選挙の話題で盛り上がると思い出すのが、

4年前に亡くなった重度の知的障害者だった妹です。

彼女は犬の絵を見せて「いぬ」と書く知能とか

「こんにちは」と頭を下げる社会性はあったのですが、

発話能力がなく自分の意志を表現するができませんでした。

叱られたり命令されたり、周囲が会話を楽しむのをただ聞きながら、

自分の言いたいことは何一つ伝えられないというストレス、

そんな苦しみと共に55年間を生き抜いた妹を尊敬しています。

 

 

 

意思表示ができない重度知的障害者の妹にも選挙権はあります。

妹は平仮名は書けるので自分で投票用紙に候補者の名前は書けます。

そこでこれは明らかに選挙違反なのですが(時効ってことで)

家族が応援している候補者の名前を家で練習させ、

当日は私が妹の隣の台に立ち手を伸ばして候補者名を指し示し、

彼女がその名前をひらがなでしっかりと用紙に書き込みました。

後ろにいた選挙管理委員の方々は苦笑いしていただけ。

非難されたら妹の人権を盾に反論するつもりでしたが、

田舎では知的障害者の夫婦も珍しくないので皆さん寛大です(^^)/

 

 

関連する画像の詳細をご覧ください。

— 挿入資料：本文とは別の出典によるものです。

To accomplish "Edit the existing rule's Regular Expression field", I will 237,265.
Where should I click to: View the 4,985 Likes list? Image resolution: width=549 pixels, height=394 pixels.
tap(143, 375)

選挙の投票をあきらめないで~ある知的障害者の一票~ | NHK

 

そんな妹ですが養護学校の高等部で卒業が間近になると、

軽度障害児就職がどんどん決まっていくのに、

言葉を持たない彼女は就職活動からは置いてけぼりでした。

養護学校の先生方も県への報告をしなければならないので、

就職見込みのない重度障害児の面倒を見る時間を割いて、

軽度障害児を一人でも多く就職させ成果を上げようとします。

 

障害者差別を問いなおす (ちくま新書) : 荒井 裕樹 では、

脳性マヒの当事者による運動団体「青い芝の会」をとりあげ、

彼らが「働く=善」という価値観を否定したことについて述べています。

 

 

関連する画像の詳細をご覧ください。追悼、里内龍史さん 障害者の権利獲得目指し闘い続けた

 

<どうしても生産活動に従事できない重度障害者にとって、

「働く=善」という価値観を受けいれてしまえば、

自分が生きる意味を常に否定し続けなければならなくなります>

 

<「我々障害者は、一束担げなくても落ち穂を拾うだけ、

あるいは田の水加減を見ているだけでもよしとすべきであり、

さらに言うならば、寝たっきりの重症者がオムツを替えてもらう時、

腰をうかせようと一生懸命やることが、

その人にとって即ち重労働として見られるべきなのです。・・・

そのような社会構造を目指すべきだと思います」

横塚晃一「母よ、殺すな」より>

 

 

母よ!殺すな

 

私は学生時代に重度障害者の介護活動を通して、

「青い芝の会」の考えに触れる機会がありました。

その後、実家に戻って妹の面倒を見るようになった時も、

彼女に「感謝」や「感動」の言葉をかけることができたのは、

「その人が一生懸命やることを認める」という考え方が、

介護活動の中で身に着いたからだと思います。